The figure below shows our 3-neuron, 2-layer network with a non-linear activation function f(y) applied to the intermediate outputs from the first layer in the network.
Notice that the activation fuction is applied independently to each of the layer's outputs y1,y2, so it doesn't change the number of outputs from the layer.
You are pretty much free to choose any activation function you'd like, so long as it is differentiable (or back propagation won't work), and it is non-linear (or your model will collapse into a simple linear model).
Some of the more commonly-used activation functions are the sigmoid activation:
y = 1 / (1 + exp(-x))
which produces an output between zero and one, and the hyperbolic-tangent (called "tanh") activation, which produces an output between -1 and +1. (The tanh function is a bit complicated, so we won't show it here.)
The following figure shows the output of sigmoid vs tanh activations on the Y-axis, for various input values on the X-axis.
You can see that these functions are definitely not linear, so they will prevent our neural network from collapsing into a simple linear model.
But the activation function doesn't need to be S-shaped to work; even the very simple "rectified linear unit" or "ReLU" activation will make our neural network non-linear:
ReLU(x) = max(0,x)
ReLU activation is very simple.
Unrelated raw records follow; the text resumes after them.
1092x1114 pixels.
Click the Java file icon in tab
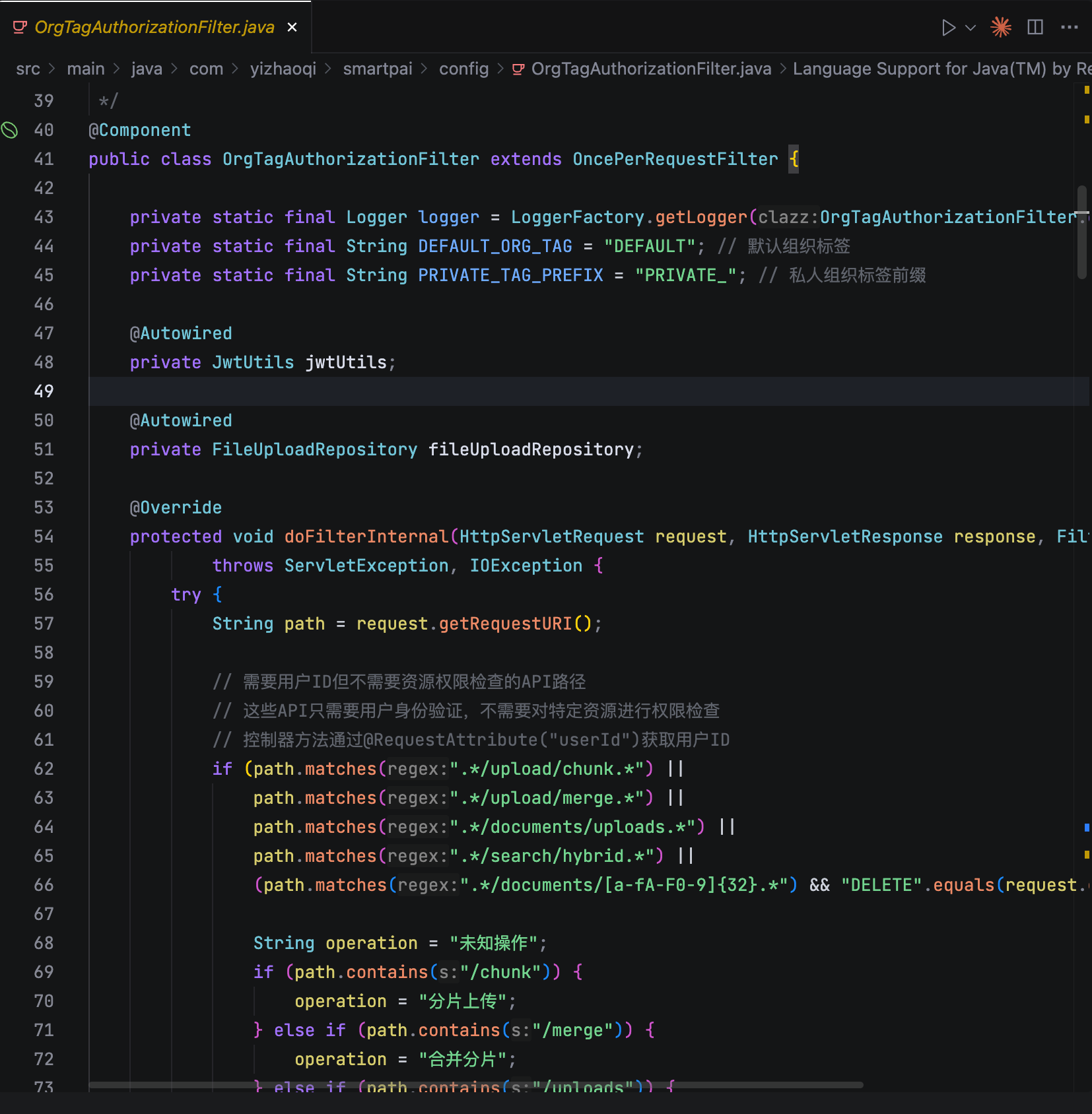pyautogui.click(x=20, y=28)

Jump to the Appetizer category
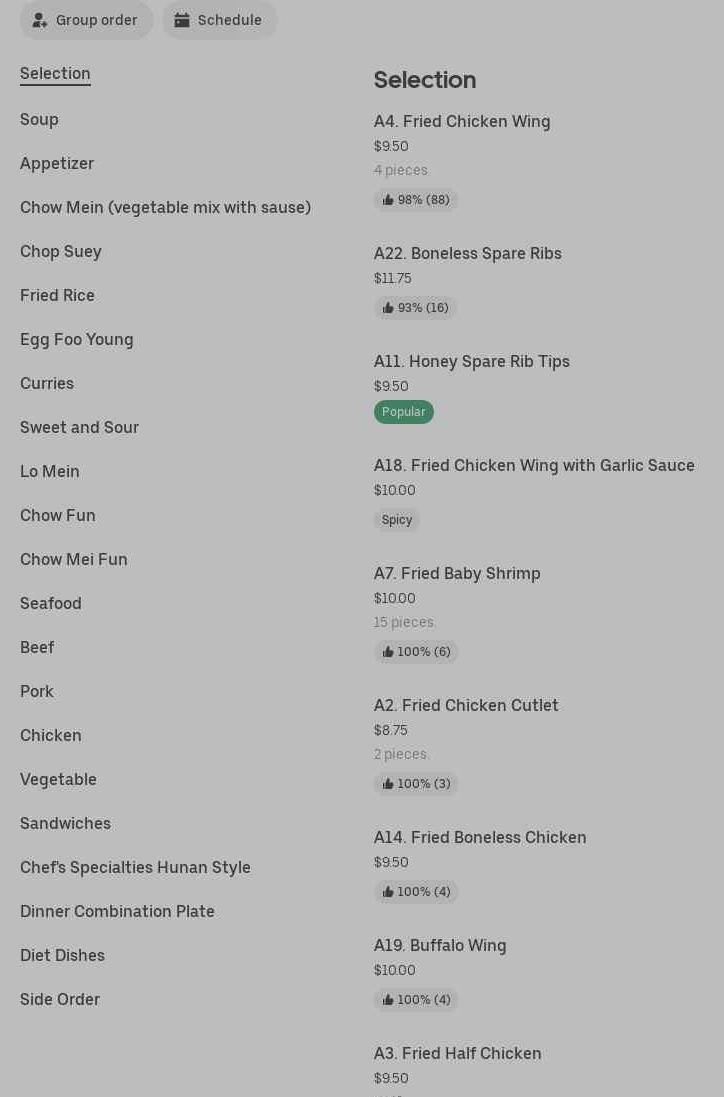pyautogui.click(x=57, y=163)
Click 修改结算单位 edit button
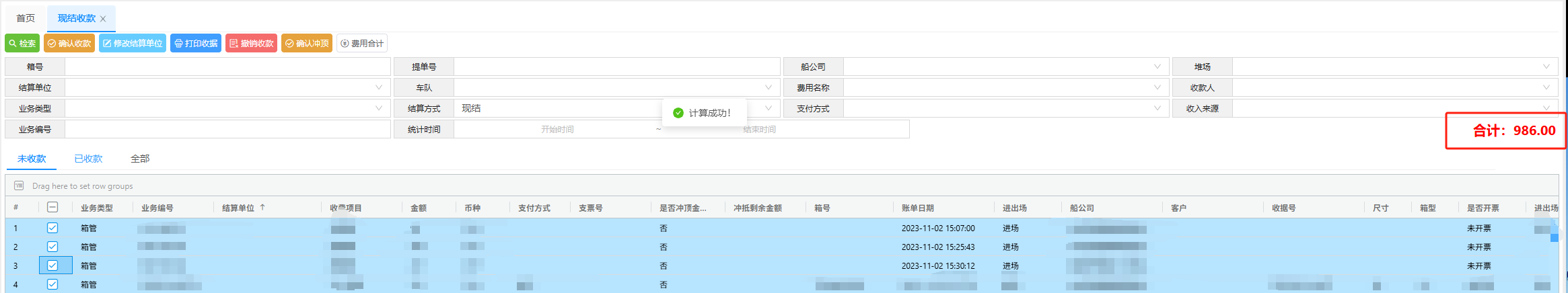Image resolution: width=1568 pixels, height=293 pixels. tap(133, 43)
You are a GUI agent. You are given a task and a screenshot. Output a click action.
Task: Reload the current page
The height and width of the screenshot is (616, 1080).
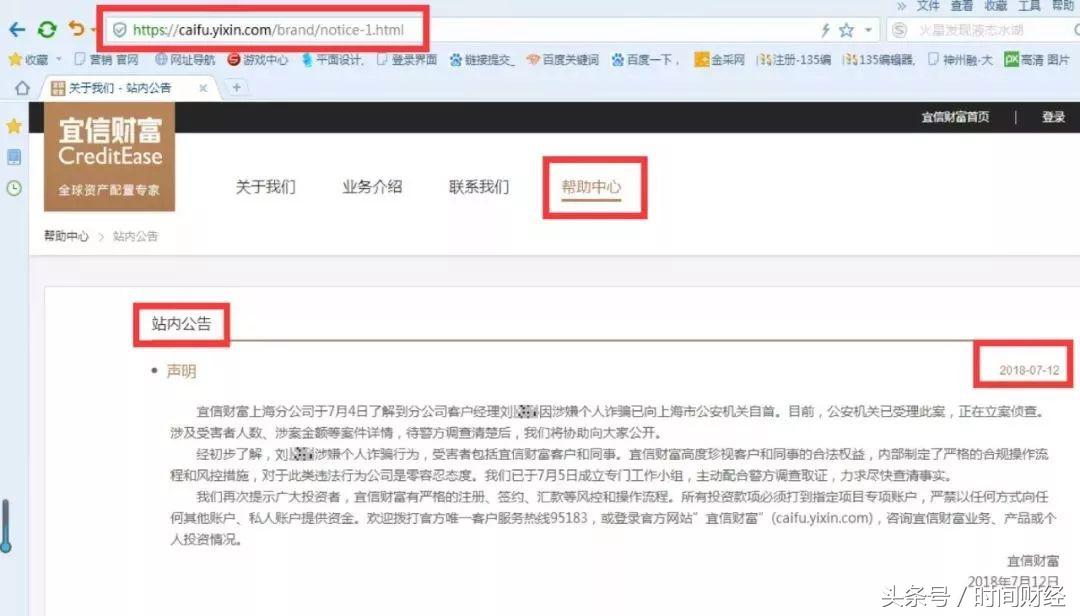tap(46, 29)
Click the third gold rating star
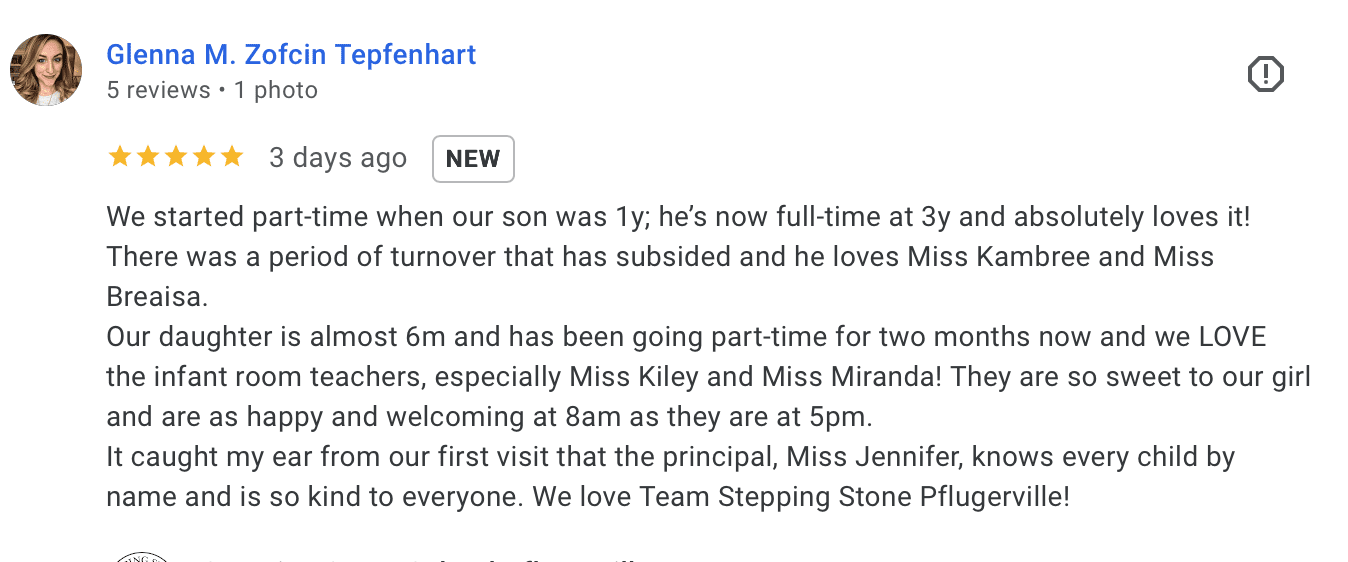 click(x=176, y=157)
If x>0, ReLU(x)=x; otherwise, ReLU(x)=0 for all negative values of x. Those of you with a calculus background might notice that ReLU(x) is not technically differentiable; it has a singularity at x=0, but this is easily rectified (ha ha!) in practice by defining the derivative of ReLU(x) at x=0 to be zero (or 1, depending on the implementation).
The ReLU activation is extremely fast for a computer to calculate, and it performs well in practice, so it is one of the most commonly-used activation functions in neural networks today, particularly so for convolution networks, which are commonly used for image analysis.
Well, that's about it for neural networks: lots of neurons + non-linear activation functions = self-driving cars!
Okay, maybe not. But, given more than a few neurons and a simple non-linear activation function, you can construct a network capable of approximating nearly any mathematical function, given enough training data! And that's really all of the basic math underlying how AI works!